【The Meditation Session – Actual Session - how to sustain meditation in general 修持轨理 正行 - 总共修法】Can’t let go of the mouth 嘴巴放不下
【The Meditation Session – Actual Session - how to sustain meditation in general 】- Can’t let go of the mouth
I recalled one thing, many years ago, almost 20 years ago, when I was just ordained. There was one monk who told me, “Sigh! Now, after becoming a monastic, I can let everything go, except for one thing - the mouth!” At the time, I heard this with the feeling that it seemed paradoxical and kind of disagreed. Twenty years later, ah! I feel that I have renounced everything in formality, yet nothing has been let go, especially the mouth! I am not sure if you feel this way? Why? Because one’s purpose is unclear, this is the first reason. Next, even if the purpose is clear, they are not clear on the content and hence not knowing how to reach the goal. From that point on, later I noticed many good practitioners, well! One can claim to be intensely mindful of death, yet what about the essence [of one’s practice]? It is totally unrelated to this claim of intensity. So I recalled my conversation from 20 some years ago with this fellow monk, now the feeling is truly very remorseful and painful. Hence, I am sharing this experience with everyone. If you are serious [about advancing on the path], by pointing out the fault and correcting it, that will be the right thing to do!
SOURCE 来源 :
24B 01’34” Vol 3 of Master Jih-Chang’s Discourse P272 L3
English Lamrim Vol 1 P100
日常师父法语📡24B 01’34”手抄稿第3册P272 L3
修持轨理 正行 - 总共修法 : 嘴巴放不下
若干年以前,快二十年了,那时候我刚出家不久,有一个地方一个法师跟我说:“哎呀!现在出了家什么都放下啰,就是一样——嘴巴!”跟我说。

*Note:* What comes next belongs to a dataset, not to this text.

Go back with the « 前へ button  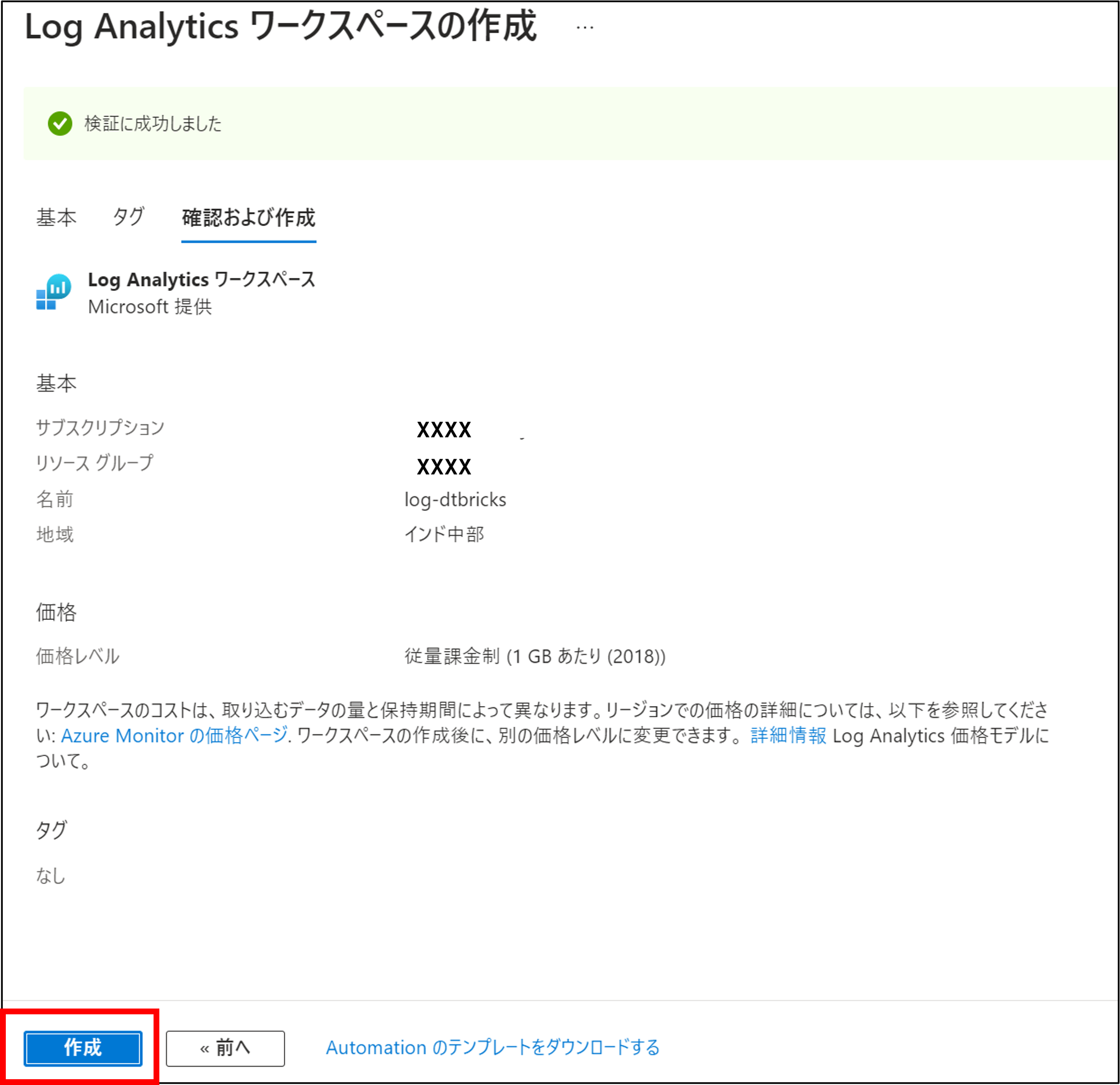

当时候我听了心里面好像有点似是而非之感,不大同意。等到我过了二十年以后,啊!我觉得什么都出了家,形式出了家了,什么都没放下,这张嘴巴是尤其放不下!我不晓得你们有没有这种感受?为什么?目标没弄清楚,这第一个。第二个目标弄清楚了,内容没弄清楚,不晓得怎么去达到这个目标。所以从那个时候一直……后来, 我看见很多人很好的哦,哎哟!他说起来他生死心很切,这个内容呢?跟这句话是了不相干。所以我想起二十多年以前,我跟那个同修谈论的这句话,现在真是感觉得内心很惭愧、很痛苦。所以说把我的经验告诉大家,你真的想的话,这个毛病都指出来了,改过毛病,就对!